Tsahal : le cyber, une filière attractive

Les jeunes Israéliens sont de moins en moins attirés à l’idée de crapahuter pendant près de 32 mois dans l’infanterie. Bon nombre d’entre eux préfèrent effectuer leur service militaire dans des unités spécialisées moins contraignantes et dangereuses liées pour la plupart à la haute technologie.

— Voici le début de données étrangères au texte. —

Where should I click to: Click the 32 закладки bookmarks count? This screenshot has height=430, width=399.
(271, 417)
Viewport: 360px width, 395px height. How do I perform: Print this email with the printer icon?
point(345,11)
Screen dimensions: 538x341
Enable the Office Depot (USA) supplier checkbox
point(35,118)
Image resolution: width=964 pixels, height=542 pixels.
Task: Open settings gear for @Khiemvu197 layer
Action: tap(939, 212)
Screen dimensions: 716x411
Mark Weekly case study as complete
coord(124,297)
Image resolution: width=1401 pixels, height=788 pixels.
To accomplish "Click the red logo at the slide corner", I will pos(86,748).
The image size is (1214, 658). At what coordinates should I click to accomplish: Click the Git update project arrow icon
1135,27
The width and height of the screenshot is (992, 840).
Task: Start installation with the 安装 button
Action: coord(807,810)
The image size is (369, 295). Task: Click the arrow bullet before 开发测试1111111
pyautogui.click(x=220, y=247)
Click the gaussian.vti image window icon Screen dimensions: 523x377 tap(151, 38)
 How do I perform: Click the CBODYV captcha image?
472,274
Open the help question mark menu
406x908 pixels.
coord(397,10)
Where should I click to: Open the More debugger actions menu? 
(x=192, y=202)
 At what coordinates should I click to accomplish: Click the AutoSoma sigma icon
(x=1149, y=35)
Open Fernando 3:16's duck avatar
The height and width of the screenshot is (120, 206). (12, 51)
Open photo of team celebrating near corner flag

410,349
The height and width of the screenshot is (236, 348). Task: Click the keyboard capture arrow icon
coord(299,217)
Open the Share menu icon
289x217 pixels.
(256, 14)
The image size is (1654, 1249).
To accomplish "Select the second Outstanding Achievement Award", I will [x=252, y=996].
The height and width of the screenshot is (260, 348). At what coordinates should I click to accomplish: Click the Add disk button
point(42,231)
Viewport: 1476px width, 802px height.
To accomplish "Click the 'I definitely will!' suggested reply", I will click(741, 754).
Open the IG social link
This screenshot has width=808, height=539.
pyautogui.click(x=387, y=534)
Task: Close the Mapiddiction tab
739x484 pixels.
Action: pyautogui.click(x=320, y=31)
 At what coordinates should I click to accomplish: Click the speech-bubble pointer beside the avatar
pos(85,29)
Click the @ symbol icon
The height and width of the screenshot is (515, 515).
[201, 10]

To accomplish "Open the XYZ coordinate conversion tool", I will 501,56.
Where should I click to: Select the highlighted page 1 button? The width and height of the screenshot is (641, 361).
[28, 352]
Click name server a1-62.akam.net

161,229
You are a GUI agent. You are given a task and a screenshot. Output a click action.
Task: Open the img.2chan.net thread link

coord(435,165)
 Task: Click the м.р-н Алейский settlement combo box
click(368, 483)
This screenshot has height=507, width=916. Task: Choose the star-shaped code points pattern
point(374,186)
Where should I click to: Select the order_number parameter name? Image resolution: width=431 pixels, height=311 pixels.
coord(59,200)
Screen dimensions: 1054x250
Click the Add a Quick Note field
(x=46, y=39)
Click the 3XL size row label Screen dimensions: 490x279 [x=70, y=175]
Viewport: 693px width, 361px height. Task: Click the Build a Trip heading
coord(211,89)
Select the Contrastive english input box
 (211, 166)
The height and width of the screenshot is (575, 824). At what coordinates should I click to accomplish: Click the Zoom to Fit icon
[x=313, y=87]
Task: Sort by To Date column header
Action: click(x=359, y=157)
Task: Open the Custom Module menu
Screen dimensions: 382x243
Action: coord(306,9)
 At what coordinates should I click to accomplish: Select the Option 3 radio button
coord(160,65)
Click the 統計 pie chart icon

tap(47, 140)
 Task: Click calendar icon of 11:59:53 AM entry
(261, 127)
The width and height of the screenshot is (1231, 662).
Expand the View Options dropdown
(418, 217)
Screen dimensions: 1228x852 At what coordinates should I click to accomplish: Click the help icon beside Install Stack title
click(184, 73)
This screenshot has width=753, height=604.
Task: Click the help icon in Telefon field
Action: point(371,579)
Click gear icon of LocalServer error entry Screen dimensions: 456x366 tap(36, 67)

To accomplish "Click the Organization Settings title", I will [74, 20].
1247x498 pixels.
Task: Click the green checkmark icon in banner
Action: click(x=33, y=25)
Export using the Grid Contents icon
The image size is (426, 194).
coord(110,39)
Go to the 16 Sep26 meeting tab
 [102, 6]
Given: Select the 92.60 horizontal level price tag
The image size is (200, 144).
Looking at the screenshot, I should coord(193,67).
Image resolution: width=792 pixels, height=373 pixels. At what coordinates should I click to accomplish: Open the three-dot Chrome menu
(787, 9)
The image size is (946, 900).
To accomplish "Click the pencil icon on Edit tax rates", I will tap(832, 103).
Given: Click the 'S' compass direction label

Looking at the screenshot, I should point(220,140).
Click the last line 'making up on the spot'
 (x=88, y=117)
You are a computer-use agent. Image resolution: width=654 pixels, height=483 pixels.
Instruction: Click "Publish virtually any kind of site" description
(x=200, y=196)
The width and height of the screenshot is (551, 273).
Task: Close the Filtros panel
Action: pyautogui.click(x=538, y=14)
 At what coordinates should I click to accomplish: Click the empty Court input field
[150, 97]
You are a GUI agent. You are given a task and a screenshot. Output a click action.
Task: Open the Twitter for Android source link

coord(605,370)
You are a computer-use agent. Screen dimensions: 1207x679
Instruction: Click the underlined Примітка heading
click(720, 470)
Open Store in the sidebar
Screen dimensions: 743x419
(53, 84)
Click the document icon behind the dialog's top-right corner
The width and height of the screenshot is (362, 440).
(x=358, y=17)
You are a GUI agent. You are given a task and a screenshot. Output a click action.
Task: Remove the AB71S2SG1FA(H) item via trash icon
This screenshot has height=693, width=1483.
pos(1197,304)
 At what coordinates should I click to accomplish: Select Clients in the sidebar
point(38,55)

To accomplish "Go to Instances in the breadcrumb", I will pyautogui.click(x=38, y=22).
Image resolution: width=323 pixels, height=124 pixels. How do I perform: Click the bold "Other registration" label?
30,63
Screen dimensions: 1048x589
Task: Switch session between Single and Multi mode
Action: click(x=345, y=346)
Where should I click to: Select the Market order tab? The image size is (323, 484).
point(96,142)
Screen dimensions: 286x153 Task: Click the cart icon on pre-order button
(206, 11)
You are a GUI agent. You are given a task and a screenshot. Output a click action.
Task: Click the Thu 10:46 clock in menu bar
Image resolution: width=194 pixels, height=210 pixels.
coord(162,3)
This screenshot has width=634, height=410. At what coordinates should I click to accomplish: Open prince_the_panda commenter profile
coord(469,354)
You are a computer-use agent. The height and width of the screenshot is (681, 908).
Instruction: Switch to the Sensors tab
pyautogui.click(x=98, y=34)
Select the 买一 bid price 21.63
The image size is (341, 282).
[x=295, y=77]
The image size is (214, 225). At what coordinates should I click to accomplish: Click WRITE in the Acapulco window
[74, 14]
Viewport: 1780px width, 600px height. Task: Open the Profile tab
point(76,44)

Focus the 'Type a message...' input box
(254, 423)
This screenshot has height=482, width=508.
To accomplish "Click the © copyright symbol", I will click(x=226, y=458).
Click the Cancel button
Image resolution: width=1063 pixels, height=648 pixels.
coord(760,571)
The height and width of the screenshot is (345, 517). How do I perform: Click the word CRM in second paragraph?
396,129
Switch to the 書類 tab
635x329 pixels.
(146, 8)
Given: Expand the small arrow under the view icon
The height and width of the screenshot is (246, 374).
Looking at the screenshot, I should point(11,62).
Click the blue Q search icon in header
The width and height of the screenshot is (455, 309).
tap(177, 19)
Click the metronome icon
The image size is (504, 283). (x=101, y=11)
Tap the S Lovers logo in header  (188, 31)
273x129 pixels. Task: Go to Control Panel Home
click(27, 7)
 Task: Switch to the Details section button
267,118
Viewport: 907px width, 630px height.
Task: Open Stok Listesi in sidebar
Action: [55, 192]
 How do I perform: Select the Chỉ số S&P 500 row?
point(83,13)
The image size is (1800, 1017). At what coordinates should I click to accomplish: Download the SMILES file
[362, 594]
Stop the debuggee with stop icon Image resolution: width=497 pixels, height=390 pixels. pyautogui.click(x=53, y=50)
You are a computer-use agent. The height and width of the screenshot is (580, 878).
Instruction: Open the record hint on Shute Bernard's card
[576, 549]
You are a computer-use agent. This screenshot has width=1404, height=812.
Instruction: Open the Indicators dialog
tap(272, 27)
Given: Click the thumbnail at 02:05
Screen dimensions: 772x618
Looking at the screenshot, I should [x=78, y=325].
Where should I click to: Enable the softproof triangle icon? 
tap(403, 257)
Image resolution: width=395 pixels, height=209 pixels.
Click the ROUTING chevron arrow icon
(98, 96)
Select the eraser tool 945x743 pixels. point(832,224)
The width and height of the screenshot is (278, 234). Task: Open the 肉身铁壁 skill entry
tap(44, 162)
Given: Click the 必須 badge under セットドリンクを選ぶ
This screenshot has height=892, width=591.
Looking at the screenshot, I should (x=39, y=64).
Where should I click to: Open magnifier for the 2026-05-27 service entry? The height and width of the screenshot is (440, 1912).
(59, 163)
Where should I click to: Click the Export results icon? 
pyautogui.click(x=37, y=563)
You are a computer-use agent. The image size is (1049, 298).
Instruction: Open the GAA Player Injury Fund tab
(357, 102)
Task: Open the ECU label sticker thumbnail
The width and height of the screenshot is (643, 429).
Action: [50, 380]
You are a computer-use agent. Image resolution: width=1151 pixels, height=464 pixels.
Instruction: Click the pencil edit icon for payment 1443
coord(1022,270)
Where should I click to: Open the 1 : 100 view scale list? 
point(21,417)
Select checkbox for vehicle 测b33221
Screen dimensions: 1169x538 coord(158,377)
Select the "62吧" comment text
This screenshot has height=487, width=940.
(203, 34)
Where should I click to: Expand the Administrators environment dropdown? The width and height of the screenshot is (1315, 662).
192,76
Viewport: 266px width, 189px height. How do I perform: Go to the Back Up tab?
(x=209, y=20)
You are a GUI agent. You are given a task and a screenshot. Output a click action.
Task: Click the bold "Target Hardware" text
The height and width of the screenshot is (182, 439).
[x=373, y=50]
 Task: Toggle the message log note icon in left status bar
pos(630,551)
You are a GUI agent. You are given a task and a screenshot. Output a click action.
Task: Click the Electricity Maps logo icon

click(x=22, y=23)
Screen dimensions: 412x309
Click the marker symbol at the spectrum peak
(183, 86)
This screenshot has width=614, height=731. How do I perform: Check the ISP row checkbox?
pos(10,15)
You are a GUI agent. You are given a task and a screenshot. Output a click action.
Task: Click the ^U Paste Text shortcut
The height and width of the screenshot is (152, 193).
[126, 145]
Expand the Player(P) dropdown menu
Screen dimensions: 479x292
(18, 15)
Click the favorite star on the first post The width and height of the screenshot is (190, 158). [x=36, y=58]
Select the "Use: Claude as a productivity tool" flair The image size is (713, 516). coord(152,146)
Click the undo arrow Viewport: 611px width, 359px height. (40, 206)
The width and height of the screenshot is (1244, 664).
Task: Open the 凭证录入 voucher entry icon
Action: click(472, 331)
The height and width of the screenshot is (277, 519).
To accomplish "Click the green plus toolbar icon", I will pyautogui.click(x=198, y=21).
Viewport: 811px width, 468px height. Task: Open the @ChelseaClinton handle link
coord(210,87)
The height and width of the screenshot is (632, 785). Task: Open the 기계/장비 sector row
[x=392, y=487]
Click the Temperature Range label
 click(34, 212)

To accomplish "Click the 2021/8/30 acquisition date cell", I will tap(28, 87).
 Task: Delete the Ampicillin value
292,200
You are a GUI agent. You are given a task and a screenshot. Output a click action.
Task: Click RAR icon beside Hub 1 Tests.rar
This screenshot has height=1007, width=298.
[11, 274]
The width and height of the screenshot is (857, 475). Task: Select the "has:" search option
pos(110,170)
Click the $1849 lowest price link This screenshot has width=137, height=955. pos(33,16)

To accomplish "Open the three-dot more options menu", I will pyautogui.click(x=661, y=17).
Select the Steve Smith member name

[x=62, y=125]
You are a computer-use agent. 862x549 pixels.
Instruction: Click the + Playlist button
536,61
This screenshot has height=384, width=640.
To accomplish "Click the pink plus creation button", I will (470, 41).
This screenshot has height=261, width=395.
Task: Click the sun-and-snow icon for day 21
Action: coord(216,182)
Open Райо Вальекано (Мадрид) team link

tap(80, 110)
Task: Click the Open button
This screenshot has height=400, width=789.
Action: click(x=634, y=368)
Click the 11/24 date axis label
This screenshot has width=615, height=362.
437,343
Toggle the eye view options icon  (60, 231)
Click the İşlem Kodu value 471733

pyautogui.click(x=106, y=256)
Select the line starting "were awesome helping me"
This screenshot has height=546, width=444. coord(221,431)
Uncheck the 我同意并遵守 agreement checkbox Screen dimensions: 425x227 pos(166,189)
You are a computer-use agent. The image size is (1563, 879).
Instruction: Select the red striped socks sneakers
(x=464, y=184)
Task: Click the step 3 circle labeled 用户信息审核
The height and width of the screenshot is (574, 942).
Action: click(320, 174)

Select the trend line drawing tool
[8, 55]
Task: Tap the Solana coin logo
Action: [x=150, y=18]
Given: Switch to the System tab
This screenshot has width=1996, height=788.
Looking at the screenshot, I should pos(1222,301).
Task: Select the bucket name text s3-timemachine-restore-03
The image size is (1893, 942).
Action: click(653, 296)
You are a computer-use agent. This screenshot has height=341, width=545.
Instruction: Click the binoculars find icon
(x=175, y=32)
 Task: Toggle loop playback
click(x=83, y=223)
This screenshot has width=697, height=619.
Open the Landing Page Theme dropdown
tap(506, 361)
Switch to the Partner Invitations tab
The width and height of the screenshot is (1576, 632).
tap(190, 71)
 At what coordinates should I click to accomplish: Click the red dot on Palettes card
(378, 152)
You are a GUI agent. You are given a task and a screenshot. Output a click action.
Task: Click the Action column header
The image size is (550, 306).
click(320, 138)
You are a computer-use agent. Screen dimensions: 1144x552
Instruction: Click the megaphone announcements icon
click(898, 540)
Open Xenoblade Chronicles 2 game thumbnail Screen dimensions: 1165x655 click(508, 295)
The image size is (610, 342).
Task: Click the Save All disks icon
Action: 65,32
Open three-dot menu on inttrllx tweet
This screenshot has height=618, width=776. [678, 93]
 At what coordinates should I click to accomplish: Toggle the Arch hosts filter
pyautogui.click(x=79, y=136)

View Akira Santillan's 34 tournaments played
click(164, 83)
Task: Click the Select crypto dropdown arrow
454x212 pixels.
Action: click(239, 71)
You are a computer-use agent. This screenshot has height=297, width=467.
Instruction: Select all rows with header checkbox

Les chiffres sont éloquents : si en 2013 deux appelés sur trois demandaient à servir dans l’infanterie, cette année ce pourcentage est tombé à un sur deux. Parmi les unités les plus «tendance» figurent celles liées à la défense aérienne, notamment pour la manipulation des batteries d’Iron Dome, ou des unités chargées de porter secours de la défense passive. Les plus motivés physiquement ont tendance à choisir les gardes-frontières, qui dépendent de la police et sont en première ligne contre les Palestiniens auteurs d’attentats au couteau ou à la voiture bélier. Les gardes-frontières offrent des avantages sous forme de permissions plus fréquentes et de meilleures conditions de vie dans les bases.

Ces évolutions sont attribuées par les responsables de l’armée à deux raisons principales : le sentiment qu’aucune menace immédiate ne pèse sur le pays et surtout le désir d’intégrer les unités spécialisées dans la cyber-guerre devenues très demandées. «Elles combinent le prestige, le sentiment d’accomplir une mission importante, un risque zéro et la possibilité d’acquérir un savoir-faire et une spécialisation qui permettent de trouver ensuite très facilement un emploi bien payé dans la vie civile», explique un officier.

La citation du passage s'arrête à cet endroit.